The Bologna process aims at establishing a European Higher Education Area (website¦wikipedia). This involves facilitating mobility of students, graduates and higher education staff; mutual recognition of qualifications; broadening access; and improving standards. Important sub-goals include quality assurance and establishment of a basic framework for European higher education qualifications, involving a (180-240 credit) bachelor’s degree, a (60-120 credit) master’s degree, and a doctoral degree.
The name of the process derives from its origins in the Declaration of Bologna, signed by 29 nations in 1999. (Bologna is the oldest university in the Western world, believed to have been founded in 1088.) The process now involves 47 countries. Its organisation turns on two-yearly conferences of the Education ministers, held in Prague (2001), Berlin (2003), Bergen (2005), London (2007) and Leuven (2009).

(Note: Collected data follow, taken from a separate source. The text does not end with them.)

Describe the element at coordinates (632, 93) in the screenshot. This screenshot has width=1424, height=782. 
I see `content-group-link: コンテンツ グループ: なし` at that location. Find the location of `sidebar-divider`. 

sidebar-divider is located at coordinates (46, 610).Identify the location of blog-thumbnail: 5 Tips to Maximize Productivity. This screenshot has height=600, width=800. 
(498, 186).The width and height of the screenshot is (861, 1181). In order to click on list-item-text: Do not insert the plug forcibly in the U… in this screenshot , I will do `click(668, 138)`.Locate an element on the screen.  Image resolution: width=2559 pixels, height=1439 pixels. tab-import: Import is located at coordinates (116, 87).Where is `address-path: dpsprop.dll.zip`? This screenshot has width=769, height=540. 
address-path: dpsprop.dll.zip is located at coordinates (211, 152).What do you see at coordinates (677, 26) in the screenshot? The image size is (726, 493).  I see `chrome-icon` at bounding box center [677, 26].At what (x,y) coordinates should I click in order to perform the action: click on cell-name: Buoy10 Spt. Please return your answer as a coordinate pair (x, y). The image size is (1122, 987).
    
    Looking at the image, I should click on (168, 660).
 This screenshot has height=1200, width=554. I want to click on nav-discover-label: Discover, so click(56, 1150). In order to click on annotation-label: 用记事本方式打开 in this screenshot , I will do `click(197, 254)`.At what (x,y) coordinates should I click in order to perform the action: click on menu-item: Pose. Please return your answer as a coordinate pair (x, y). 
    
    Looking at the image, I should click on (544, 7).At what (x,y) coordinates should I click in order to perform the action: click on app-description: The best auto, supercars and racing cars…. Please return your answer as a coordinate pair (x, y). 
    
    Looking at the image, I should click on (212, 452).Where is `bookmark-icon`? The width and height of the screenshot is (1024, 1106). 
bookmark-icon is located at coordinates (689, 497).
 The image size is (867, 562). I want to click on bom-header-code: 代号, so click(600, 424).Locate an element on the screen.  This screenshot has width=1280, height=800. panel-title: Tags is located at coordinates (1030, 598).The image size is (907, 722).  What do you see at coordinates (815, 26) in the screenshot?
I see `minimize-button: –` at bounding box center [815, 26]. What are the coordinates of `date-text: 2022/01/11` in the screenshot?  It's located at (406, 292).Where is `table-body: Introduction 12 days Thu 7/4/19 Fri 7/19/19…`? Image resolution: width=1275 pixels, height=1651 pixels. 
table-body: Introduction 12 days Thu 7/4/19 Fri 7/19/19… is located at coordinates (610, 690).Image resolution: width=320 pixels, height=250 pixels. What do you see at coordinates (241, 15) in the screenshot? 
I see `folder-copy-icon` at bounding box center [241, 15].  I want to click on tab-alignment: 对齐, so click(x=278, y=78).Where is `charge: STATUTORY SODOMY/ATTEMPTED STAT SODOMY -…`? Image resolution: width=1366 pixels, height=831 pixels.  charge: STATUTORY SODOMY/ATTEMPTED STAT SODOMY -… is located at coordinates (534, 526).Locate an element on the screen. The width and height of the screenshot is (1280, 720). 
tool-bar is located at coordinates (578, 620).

Ireland has been involved with the process from the start, and it is now a core part of the national debate around qualifications. See bologna.ie.
The process has attracted some controversy, especially where standardisation of qualifications seems to threaten existing arrangements without improving them. The precise status of master’s degrees, and their relation to bachelor’s degrees, has proved particularly problematical. In some countries, the process has been implemented concurrently with unpopular reforms such as the introduction of student fees and the reduction of university autonomy, and so has been tarred with the same brush.